[Pixel coordinate grounding data]
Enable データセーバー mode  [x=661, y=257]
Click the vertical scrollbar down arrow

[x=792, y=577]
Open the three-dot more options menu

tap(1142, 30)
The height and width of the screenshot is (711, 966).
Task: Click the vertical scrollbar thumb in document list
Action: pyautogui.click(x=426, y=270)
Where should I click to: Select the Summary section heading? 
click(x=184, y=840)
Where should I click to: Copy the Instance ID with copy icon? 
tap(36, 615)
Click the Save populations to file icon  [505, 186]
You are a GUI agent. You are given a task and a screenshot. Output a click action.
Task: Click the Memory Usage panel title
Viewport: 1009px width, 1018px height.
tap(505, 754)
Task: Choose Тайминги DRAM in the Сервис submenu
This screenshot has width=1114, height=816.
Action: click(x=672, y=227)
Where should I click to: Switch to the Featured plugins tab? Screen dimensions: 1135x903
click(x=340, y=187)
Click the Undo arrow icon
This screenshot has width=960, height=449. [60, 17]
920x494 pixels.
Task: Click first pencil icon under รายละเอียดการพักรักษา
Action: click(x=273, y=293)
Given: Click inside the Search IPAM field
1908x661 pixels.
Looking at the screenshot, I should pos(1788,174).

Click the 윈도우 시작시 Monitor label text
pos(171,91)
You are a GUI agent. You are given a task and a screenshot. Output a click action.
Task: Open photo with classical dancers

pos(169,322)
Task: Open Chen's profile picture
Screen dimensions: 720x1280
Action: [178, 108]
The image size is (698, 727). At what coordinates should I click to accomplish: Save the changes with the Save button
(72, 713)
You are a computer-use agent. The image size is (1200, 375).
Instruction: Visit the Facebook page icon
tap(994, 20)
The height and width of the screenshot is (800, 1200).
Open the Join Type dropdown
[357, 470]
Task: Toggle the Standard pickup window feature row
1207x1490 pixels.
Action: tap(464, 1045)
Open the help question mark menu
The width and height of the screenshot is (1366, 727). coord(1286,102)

> What you have to do
Every record must be transcribed precisely, down to the last character.

> The answer
Enable データセーバー mode  [x=661, y=257]
Click the vertical scrollbar down arrow

[x=792, y=577]
Open the three-dot more options menu

tap(1142, 30)
The height and width of the screenshot is (711, 966).
Task: Click the vertical scrollbar thumb in document list
Action: pyautogui.click(x=426, y=270)
Where should I click to: Select the Summary section heading? 
click(x=184, y=840)
Where should I click to: Copy the Instance ID with copy icon? 
tap(36, 615)
Click the Save populations to file icon  [505, 186]
You are a GUI agent. You are given a task and a screenshot. Output a click action.
Task: Click the Memory Usage panel title
Viewport: 1009px width, 1018px height.
tap(505, 754)
Task: Choose Тайминги DRAM in the Сервис submenu
This screenshot has width=1114, height=816.
Action: click(x=672, y=227)
Where should I click to: Switch to the Featured plugins tab? Screen dimensions: 1135x903
click(x=340, y=187)
Click the Undo arrow icon
This screenshot has width=960, height=449. [60, 17]
920x494 pixels.
Task: Click first pencil icon under รายละเอียดการพักรักษา
Action: click(x=273, y=293)
Given: Click inside the Search IPAM field
1908x661 pixels.
Looking at the screenshot, I should pos(1788,174).

Click the 윈도우 시작시 Monitor label text
pos(171,91)
You are a GUI agent. You are given a task and a screenshot. Output a click action.
Task: Open photo with classical dancers

pos(169,322)
Task: Open Chen's profile picture
Screen dimensions: 720x1280
Action: [178, 108]
The image size is (698, 727). At what coordinates should I click to accomplish: Save the changes with the Save button
(72, 713)
You are a computer-use agent. The image size is (1200, 375).
Instruction: Visit the Facebook page icon
tap(994, 20)
The height and width of the screenshot is (800, 1200).
Open the Join Type dropdown
[357, 470]
Task: Toggle the Standard pickup window feature row
1207x1490 pixels.
Action: tap(464, 1045)
Open the help question mark menu
The width and height of the screenshot is (1366, 727). coord(1286,102)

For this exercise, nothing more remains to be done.